1996: Quilt Friends will Be Friends
In addition to their function as bedding, quilts also served as records of family or community history, observations of surrounding landscape, and documentation of life cycle events such as births and marriages.
--From "Quilting Groups: Creating Through Camaradarie" in Collaborations: Drawn Together
Throughout history, women and sometimes men have used the art of quilting for many diverse purposes: to keep warm, to decorate their homes, to express their political views, to remember a loved one. Made by hand -- often collaboratively -- using familiar materials such as scraps of clothing, quilts are personal and communal, aesthetic and functional. The lessons in this unit are designed to help your students recognize how people of different cultures and time periods have used cloth-based art forms to pass down their traditions and history.
Quilting continues to be largely a home-based form of art engaged in primarily by women. Heighten your students' awareness of how quilts have reflected and continue to reflect the lives of the people who create them, and of how quilts record the cultural history of a particular place and time. This theme of Friendship Quilts and Family Record Quilts contains two separate lessons that can stand alone or be taught in conjunction with one another. For a related K-2 lesson on story quilts, see the EDSITEment lesson plan Stories in Quilts.
If your students explore the past through their own family history and ancestors, this unit could be used as a tool to focus on those aspects of your curriculum.
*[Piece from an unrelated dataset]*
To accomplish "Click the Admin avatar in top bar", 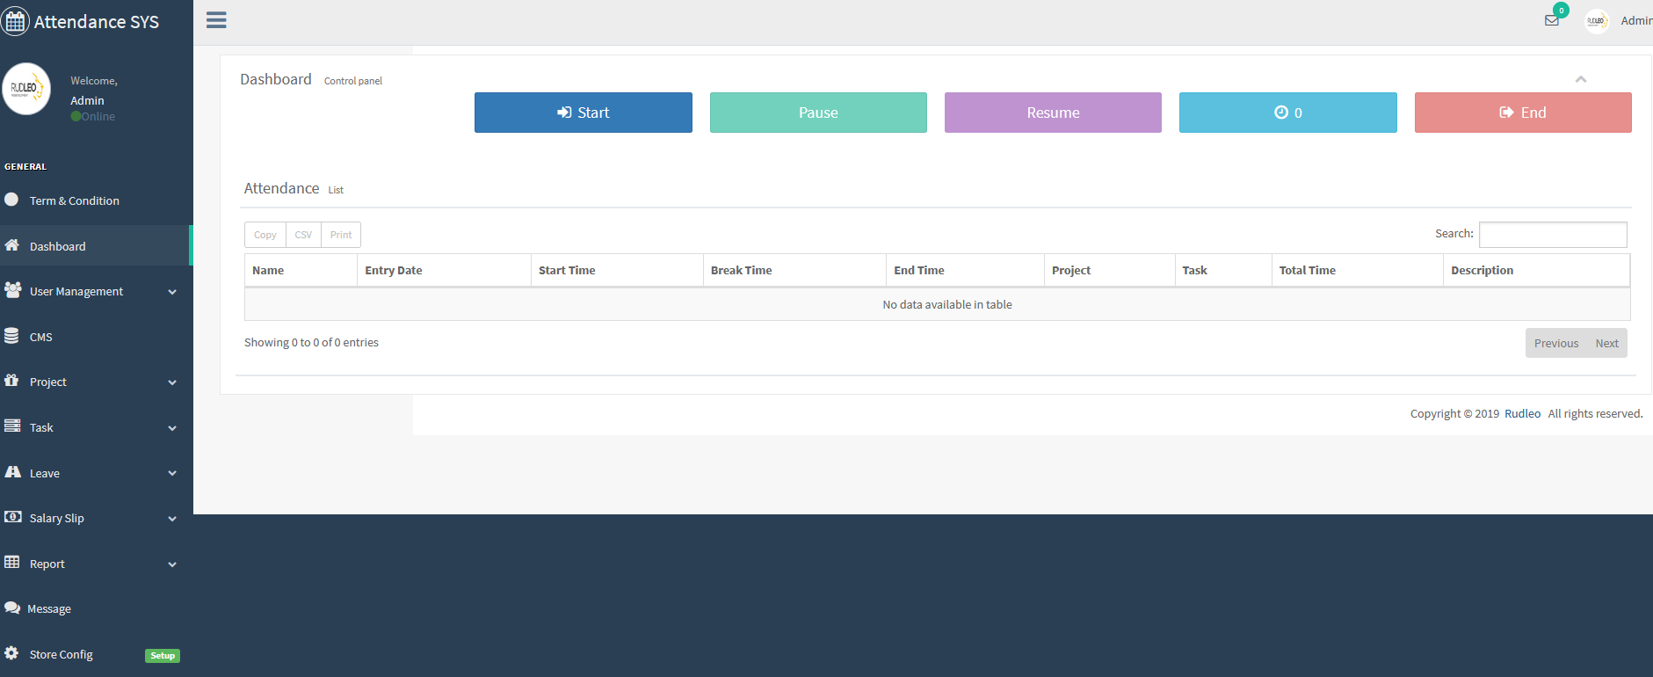I will (x=1596, y=21).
You can also introduce your class to the idea of "theme" and help students recognize how quilts represent such themes as family love, passing down of memories from one generation to the next, and sharing among friends.
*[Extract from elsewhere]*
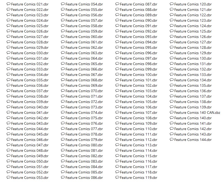The width and height of the screenshot is (223, 184).
Task: Select file Feature Comics 075.cbr
Action: click(x=84, y=118)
What is a quilt, a friendship quilt, a family record quilt? What elements make up a quilt? How are family and community traditions represented in quilts? How are art and history connected through quilts? What are some of the purposes and uses that quilts have served in different places and cultures in the past? What function do quilts have today?
After completing the Activities in this unit, students will be able to:
According to an essay on the EDSITEment-reviewed website Women of the West Museum, the blocks on the Friendship Quilt depict images and phrases that reflect cherished values and beliefs current at the time and place of its creation. To see the Friendship Quilt, go to the Women of the West Museum website, and, from the homepage, go to "Exhibits," then to "Collaborations: Drawn Together," and click on "Quilts." Each of the blocks in this quilt was created by one woman. The intended recipient of such "group" quilts was often a bride or someone moving from the community. What made a quilt an especially appropriate gift on such occasions?
This friendship quilt image is accompanied by background information about friendship quilts and quilting bees:
In the 1800s women commonly formed quilting groups. Their quilts offer clues to the nature and experiences of western migration and to the ways in which women gathered for social, artistic, and practical purposes.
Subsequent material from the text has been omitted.